For example, if you were trying to determine how a disk reacted to a uniform load applied to the top surface, you might decide that you only wanted to analyze a portion of the disk. Because the part and modeling conditions are symmetrical, the analysis results for a section of the disk would provide information accurate enough to give you an idea of how the model will behave as a whole.
For a model to be symmetric for Creo Simulate's purposes, it must exhibit the following characteristics:
The geometry must be symmetric.
The loads, constraints, and idealizations must be symmetric.
There are two types of symmetry you can model in Creo Simulate—mirror symmetry and cyclic symmetry. Mirror symmetry relies on the principle that one segment of a model is the mirror image of other segments. An example of this type of model would be a rectangular plate with a hole at its center. In native mode you can use the mirror symmetry constraint to take advantage of your model's symmetry. To use mirror symmetry in FEM mode you must apply a displacement constraint to fix translation normal to the plane of symmetry and fix rotations in opposition to the plane of symmetry.
Cyclic symmetry relies on the principle that a segment of the geometry is repeated in a cyclic manner throughout the model, but the segment is not a mirror image, either in its geometry or its load scheme. An example of this type of geometry would be a fan blade or turbine. You can only use cyclic symmetry in native mode. FEM mode does not support this type of modeling.
The methods you use to develop these two types of symmetry differ, as does the application of constraints and certain loads. Both types of symmetry can prove efficient for a 3D solid or shell model. The choice of which symmetry type you use depends on the model and the problem you wish to solve.
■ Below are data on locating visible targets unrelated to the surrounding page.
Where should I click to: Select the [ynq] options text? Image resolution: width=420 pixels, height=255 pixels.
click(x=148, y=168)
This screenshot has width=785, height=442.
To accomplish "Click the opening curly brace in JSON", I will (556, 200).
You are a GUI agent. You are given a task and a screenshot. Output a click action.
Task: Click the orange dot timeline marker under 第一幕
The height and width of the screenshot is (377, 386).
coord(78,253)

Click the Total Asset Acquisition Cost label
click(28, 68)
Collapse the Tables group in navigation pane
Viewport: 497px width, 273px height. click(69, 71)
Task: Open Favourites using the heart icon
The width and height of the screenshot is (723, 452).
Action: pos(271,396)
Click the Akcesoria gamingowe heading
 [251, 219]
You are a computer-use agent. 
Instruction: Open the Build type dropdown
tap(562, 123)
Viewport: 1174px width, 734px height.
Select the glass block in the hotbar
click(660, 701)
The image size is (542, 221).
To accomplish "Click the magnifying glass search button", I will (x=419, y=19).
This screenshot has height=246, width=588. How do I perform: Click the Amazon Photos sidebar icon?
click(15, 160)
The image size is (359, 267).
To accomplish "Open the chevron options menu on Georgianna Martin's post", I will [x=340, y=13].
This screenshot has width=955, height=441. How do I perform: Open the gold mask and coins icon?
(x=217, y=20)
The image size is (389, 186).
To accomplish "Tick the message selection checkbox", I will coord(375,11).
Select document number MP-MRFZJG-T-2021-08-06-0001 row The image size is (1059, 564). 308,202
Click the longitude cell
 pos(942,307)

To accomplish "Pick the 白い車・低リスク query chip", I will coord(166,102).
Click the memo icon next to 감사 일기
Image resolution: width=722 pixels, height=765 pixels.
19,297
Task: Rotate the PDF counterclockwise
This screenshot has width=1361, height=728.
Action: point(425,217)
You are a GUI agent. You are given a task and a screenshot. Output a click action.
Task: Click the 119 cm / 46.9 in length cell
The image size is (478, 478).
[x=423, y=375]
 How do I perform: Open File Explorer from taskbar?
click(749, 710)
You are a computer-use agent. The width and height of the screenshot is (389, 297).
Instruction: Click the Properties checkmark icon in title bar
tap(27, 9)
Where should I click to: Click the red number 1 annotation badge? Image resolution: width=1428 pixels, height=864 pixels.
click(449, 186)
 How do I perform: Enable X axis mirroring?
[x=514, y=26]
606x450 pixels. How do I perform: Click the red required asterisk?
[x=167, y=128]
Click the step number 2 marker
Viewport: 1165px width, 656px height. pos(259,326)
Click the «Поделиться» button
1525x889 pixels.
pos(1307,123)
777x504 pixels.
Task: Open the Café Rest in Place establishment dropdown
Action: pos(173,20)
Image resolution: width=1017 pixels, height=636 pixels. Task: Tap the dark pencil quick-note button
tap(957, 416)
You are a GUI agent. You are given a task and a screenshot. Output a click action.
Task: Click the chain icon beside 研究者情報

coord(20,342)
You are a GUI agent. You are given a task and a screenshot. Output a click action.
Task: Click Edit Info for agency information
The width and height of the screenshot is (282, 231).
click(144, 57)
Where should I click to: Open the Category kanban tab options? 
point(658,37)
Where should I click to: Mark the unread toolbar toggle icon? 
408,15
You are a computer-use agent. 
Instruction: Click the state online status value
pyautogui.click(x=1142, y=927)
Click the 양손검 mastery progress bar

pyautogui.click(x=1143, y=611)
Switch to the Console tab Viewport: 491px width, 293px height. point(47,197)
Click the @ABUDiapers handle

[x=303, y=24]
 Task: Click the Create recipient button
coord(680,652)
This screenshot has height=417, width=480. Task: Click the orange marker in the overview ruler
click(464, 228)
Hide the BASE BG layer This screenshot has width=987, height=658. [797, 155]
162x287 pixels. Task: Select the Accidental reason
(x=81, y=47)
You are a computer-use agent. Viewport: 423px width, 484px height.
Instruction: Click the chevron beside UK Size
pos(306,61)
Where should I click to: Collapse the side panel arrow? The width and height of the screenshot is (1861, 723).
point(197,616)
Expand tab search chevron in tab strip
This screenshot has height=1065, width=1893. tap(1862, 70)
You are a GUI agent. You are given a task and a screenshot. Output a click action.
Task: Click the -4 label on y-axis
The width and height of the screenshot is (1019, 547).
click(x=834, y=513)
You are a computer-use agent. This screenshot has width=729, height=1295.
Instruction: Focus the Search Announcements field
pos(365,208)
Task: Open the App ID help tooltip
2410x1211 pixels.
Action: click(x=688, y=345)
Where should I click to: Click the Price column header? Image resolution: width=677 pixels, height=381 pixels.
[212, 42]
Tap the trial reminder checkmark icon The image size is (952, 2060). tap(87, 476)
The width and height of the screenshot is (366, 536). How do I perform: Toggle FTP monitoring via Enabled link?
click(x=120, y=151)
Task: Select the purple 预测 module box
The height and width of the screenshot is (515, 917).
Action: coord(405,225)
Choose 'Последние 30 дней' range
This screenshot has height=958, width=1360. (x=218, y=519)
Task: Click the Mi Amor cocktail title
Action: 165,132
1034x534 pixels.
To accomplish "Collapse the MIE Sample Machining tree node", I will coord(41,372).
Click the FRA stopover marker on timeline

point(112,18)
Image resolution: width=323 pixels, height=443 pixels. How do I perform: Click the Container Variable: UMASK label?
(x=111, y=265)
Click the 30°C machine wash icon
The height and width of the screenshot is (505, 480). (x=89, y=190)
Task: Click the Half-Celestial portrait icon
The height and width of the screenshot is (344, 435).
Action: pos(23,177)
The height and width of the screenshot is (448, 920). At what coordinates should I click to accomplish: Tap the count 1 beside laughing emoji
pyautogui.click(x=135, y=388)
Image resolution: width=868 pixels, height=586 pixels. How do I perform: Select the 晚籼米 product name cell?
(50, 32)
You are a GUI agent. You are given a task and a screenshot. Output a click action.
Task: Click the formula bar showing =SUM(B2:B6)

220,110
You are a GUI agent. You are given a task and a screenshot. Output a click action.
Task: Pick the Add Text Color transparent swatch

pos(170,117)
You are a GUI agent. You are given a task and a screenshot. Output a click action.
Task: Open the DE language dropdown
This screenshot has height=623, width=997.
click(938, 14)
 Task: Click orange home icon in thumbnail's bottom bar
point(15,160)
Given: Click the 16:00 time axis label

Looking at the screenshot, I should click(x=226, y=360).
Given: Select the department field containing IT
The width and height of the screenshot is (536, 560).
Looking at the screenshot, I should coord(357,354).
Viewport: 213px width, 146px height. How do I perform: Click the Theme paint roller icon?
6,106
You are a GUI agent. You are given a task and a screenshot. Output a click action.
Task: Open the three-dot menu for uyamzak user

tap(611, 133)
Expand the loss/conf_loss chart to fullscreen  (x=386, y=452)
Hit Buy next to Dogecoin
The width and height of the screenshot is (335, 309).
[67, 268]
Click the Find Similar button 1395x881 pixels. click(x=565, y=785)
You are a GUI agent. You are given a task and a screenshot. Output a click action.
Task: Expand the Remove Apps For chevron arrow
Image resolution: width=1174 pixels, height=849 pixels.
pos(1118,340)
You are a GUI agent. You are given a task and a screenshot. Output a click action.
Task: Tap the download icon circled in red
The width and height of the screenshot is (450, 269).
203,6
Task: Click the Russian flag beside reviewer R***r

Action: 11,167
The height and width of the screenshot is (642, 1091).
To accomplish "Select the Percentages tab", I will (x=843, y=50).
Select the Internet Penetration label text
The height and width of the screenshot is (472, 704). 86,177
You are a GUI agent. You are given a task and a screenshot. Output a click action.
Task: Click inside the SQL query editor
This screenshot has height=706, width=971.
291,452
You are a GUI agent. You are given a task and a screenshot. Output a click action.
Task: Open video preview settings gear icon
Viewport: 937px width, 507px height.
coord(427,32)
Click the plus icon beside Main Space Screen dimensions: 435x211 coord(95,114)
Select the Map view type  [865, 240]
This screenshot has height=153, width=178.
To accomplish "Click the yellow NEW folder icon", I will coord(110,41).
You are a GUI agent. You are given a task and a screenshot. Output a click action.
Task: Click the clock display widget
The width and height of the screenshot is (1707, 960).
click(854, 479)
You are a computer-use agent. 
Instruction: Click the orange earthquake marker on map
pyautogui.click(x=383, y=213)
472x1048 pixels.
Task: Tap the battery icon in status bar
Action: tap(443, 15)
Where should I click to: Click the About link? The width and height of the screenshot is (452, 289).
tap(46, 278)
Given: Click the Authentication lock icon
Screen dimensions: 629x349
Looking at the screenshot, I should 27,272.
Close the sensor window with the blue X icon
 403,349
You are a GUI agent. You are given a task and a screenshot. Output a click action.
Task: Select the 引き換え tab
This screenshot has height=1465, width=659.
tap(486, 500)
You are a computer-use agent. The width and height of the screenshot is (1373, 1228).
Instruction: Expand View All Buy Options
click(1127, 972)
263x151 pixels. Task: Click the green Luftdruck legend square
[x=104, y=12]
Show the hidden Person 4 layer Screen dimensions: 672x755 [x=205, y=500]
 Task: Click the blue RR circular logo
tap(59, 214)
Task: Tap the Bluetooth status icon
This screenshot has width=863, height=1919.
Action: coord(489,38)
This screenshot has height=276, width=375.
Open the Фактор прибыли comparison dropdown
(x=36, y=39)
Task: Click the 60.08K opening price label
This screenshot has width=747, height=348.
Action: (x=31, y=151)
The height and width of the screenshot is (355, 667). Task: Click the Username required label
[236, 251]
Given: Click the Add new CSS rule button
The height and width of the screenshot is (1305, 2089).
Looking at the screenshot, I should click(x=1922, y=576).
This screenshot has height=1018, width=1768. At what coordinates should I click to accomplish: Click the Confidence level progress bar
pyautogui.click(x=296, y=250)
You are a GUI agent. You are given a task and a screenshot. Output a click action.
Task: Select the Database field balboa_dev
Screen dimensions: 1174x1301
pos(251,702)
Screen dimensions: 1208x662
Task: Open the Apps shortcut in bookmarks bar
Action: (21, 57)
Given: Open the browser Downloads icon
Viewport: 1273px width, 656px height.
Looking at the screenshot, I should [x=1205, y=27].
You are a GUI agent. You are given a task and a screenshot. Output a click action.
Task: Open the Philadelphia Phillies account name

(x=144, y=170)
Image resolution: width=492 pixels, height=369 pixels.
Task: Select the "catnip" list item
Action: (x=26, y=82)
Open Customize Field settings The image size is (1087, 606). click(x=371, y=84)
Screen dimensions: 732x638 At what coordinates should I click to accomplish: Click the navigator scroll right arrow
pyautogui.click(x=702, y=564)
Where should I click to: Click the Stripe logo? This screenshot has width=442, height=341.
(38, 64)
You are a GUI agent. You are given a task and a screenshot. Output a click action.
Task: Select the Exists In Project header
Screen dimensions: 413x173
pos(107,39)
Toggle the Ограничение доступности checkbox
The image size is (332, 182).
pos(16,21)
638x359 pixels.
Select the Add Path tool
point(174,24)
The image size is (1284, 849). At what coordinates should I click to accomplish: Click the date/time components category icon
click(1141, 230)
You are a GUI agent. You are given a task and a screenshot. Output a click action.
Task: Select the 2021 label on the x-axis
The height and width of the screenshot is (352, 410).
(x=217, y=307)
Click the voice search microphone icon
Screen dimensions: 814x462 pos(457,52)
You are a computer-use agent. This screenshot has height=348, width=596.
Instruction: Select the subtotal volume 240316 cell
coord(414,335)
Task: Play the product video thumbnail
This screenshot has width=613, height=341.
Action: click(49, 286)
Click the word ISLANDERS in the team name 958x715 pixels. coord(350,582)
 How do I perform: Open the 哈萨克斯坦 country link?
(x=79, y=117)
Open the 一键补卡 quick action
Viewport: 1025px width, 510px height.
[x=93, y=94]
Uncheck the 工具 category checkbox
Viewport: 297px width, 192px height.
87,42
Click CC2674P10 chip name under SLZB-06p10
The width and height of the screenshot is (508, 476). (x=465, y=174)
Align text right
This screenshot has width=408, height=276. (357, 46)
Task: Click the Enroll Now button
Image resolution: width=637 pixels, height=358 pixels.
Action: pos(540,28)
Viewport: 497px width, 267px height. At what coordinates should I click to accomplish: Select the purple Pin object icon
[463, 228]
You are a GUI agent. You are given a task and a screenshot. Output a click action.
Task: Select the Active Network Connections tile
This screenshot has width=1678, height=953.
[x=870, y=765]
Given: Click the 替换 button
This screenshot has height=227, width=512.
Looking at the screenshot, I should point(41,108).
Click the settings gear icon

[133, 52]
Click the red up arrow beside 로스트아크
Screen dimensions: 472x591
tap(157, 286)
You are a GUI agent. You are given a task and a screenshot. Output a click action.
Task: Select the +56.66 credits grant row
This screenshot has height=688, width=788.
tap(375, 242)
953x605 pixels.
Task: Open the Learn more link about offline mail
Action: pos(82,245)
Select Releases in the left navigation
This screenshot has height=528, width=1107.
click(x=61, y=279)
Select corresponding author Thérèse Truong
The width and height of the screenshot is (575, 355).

Note that, in some situations, you can use 2D axisymmetric modeling in place of symmetry. While not strictly a form of symmetry, 2D axisymmetric modeling provides an extremely efficient alternative to treating your model as a symmetric solid. This form of modeling relies on the principle that a 2D slice of your solid model, if rotated around an axis, can accurately depict the whole of your model's geometry, loads, and constraints. For an example of this type of model, see Setting up a Solid Model for a 2D Analysis on an Internal Surface.